● EXCERPTED DATA
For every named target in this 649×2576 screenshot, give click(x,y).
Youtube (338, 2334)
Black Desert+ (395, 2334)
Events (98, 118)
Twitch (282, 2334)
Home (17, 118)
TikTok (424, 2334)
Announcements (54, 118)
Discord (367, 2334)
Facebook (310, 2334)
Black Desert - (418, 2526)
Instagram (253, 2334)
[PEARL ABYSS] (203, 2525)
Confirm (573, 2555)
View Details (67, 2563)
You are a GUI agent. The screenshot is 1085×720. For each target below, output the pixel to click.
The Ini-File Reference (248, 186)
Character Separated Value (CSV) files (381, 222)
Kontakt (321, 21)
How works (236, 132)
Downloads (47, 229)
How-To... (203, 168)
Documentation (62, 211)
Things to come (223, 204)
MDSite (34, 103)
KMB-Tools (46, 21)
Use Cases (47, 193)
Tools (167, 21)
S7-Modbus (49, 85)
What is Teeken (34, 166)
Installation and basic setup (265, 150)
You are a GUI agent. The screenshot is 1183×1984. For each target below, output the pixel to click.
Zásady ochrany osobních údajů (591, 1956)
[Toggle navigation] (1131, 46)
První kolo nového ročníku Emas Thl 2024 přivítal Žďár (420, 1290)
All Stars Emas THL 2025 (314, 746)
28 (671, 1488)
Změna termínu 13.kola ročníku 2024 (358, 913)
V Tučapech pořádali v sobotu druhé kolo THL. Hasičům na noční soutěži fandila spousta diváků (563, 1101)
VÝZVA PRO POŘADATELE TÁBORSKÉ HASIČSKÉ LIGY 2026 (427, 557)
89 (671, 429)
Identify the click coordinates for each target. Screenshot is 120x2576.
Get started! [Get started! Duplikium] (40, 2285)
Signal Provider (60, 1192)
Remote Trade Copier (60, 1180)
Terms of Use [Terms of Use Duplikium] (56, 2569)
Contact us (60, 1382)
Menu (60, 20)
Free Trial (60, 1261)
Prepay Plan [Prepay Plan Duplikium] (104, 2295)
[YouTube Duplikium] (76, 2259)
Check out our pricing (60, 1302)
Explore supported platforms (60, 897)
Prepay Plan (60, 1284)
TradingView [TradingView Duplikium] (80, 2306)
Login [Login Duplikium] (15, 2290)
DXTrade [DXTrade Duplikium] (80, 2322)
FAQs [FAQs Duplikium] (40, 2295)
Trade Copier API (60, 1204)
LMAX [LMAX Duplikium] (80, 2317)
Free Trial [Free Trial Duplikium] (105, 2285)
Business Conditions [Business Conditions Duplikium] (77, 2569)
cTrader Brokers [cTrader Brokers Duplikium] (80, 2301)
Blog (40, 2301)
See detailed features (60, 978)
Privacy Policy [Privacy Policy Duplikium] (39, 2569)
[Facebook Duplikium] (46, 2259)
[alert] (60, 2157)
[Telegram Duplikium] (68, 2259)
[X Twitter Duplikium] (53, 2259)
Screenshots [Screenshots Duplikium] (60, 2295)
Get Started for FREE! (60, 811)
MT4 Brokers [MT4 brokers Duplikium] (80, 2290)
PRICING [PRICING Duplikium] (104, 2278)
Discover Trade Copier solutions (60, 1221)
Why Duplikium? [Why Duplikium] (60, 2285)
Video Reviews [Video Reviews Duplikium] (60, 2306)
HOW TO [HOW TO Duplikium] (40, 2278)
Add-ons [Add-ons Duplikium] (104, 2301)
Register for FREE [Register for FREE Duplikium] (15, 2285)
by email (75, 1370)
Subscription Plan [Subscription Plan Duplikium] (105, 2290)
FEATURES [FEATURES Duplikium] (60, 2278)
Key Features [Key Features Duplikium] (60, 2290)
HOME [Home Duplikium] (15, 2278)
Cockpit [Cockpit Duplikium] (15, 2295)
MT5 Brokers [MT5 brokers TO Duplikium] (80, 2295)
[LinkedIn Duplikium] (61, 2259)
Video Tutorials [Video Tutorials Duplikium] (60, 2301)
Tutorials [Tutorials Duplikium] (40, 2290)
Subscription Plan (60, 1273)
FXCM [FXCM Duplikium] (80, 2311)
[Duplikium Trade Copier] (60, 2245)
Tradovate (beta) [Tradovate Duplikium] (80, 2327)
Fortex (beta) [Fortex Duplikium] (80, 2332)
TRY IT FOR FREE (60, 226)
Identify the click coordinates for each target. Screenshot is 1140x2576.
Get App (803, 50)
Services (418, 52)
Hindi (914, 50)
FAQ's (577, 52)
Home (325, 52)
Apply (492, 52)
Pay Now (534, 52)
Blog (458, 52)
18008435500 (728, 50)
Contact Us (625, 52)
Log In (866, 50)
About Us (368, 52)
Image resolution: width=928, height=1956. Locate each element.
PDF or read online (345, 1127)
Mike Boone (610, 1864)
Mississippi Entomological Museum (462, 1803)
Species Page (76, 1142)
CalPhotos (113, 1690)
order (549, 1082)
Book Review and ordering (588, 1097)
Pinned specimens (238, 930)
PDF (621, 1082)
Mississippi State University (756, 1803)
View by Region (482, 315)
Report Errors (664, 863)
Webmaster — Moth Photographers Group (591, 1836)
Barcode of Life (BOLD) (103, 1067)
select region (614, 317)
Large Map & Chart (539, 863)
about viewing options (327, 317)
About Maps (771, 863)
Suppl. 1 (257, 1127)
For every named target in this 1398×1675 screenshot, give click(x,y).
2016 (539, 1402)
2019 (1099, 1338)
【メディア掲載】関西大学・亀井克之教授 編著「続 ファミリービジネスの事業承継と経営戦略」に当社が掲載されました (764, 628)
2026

● WHAT IS EXPECTED
Copy the entries above, replacing each "Duplikium" with "DKM" and changing nothing else.

● FINISHED TASK
For every named target in this 649×2576 screenshot, give click(x,y).
Youtube (338, 2334)
Black Desert+ (395, 2334)
Events (98, 118)
Twitch (282, 2334)
Home (17, 118)
TikTok (424, 2334)
Announcements (54, 118)
Discord (367, 2334)
Facebook (310, 2334)
Black Desert - (418, 2526)
Instagram (253, 2334)
[PEARL ABYSS] (203, 2525)
Confirm (573, 2555)
View Details (67, 2563)
You are a GUI agent. The screenshot is 1085×720. For each target below, output the pixel to click.
The Ini-File Reference (248, 186)
Character Separated Value (CSV) files (381, 222)
Kontakt (321, 21)
How works (236, 132)
Downloads (47, 229)
How-To... (203, 168)
Documentation (62, 211)
Things to come (223, 204)
MDSite (34, 103)
KMB-Tools (46, 21)
Use Cases (47, 193)
Tools (167, 21)
S7-Modbus (49, 85)
What is Teeken (34, 166)
Installation and basic setup (265, 150)
You are a GUI agent. The screenshot is 1183×1984. For each target below, output the pixel to click.
Zásady ochrany osobních údajů (591, 1956)
[Toggle navigation] (1131, 46)
První kolo nového ročníku Emas Thl 2024 přivítal Žďár (420, 1290)
All Stars Emas THL 2025 (314, 746)
28 (671, 1488)
Změna termínu 13.kola ročníku 2024 (358, 913)
V Tučapech pořádali v sobotu druhé kolo THL. Hasičům na noční soutěži fandila spousta diváků (563, 1101)
VÝZVA PRO POŘADATELE TÁBORSKÉ HASIČSKÉ LIGY 2026 (427, 557)
89 (671, 429)
Identify the click coordinates for each target. Screenshot is 120x2576.
Get started! [Get started! DKM] (40, 2285)
Signal Provider (60, 1192)
Remote Trade Copier (60, 1180)
Terms of Use [Terms of Use DKM] (56, 2569)
Contact us (60, 1382)
Menu (60, 20)
Free Trial (60, 1261)
Prepay Plan [Prepay Plan DKM] (104, 2295)
[YouTube DKM] (76, 2259)
Check out our pricing (60, 1302)
Explore supported platforms (60, 897)
Prepay Plan (60, 1284)
TradingView [TradingView DKM] (80, 2306)
Login [Login DKM] (15, 2290)
DXTrade [DXTrade DKM] (80, 2322)
FAQs [FAQs DKM] (40, 2295)
Trade Copier API (60, 1204)
LMAX [LMAX DKM] (80, 2317)
Free Trial [Free Trial DKM] (105, 2285)
Business Conditions [Business Conditions DKM] (77, 2569)
cTrader Brokers [cTrader Brokers DKM] (80, 2301)
Blog (40, 2301)
See detailed features (60, 978)
Privacy Policy [Privacy Policy DKM] (39, 2569)
[Facebook DKM] (46, 2259)
[alert] (60, 2157)
[Telegram DKM] (68, 2259)
[X Twitter DKM] (53, 2259)
Screenshots [Screenshots DKM] (60, 2295)
Get Started for FREE! (60, 811)
MT4 Brokers [MT4 brokers DKM] (80, 2290)
PRICING [PRICING DKM] (104, 2278)
Discover Trade Copier solutions (60, 1221)
Why DKM? [Why DKM] (60, 2285)
Video Reviews [Video Reviews DKM] (60, 2306)
HOW TO [HOW TO DKM] (40, 2278)
Add-ons [Add-ons DKM] (104, 2301)
Register for FREE [Register for FREE DKM] (15, 2285)
by email (75, 1370)
Subscription Plan [Subscription Plan DKM] (105, 2290)
FEATURES [FEATURES DKM] (60, 2278)
Key Features [Key Features DKM] (60, 2290)
HOME [Home DKM] (15, 2278)
Cockpit [Cockpit DKM] (15, 2295)
MT5 Brokers [MT5 brokers TO DKM] (80, 2295)
[LinkedIn DKM] (61, 2259)
Video Tutorials [Video Tutorials DKM] (60, 2301)
Tutorials [Tutorials DKM] (40, 2290)
Subscription Plan (60, 1273)
FXCM [FXCM DKM] (80, 2311)
[DKM Trade Copier] (60, 2245)
Tradovate (beta) [Tradovate DKM] (80, 2327)
Fortex (beta) [Fortex DKM] (80, 2332)
TRY IT FOR FREE (60, 226)
Identify the click coordinates for each target. Screenshot is 1140x2576.
Get App (803, 50)
Services (418, 52)
Hindi (914, 50)
FAQ's (577, 52)
Home (325, 52)
Apply (492, 52)
Pay Now (534, 52)
Blog (458, 52)
18008435500 (728, 50)
Contact Us (625, 52)
Log In (866, 50)
About Us (368, 52)
Image resolution: width=928, height=1956. Locate each element.
PDF or read online (345, 1127)
Mike Boone (610, 1864)
Mississippi Entomological Museum (462, 1803)
Species Page (76, 1142)
CalPhotos (113, 1690)
order (549, 1082)
Book Review and ordering (588, 1097)
Pinned specimens (238, 930)
PDF (621, 1082)
Mississippi State University (756, 1803)
View by Region (482, 315)
Report Errors (664, 863)
Webmaster — Moth Photographers Group (591, 1836)
Barcode of Life (BOLD) (103, 1067)
select region (614, 317)
Large Map & Chart (539, 863)
about viewing options (327, 317)
About Maps (771, 863)
Suppl. 1 (257, 1127)
For every named target in this 1398×1675 screenshot, give click(x,y).
2016 (539, 1402)
2019 (1099, 1338)
【メディア掲載】関西大学・亀井克之教授 編著「続 ファミリービジネスの事業承継と経営戦略」に当社が掲載されました (764, 628)
2026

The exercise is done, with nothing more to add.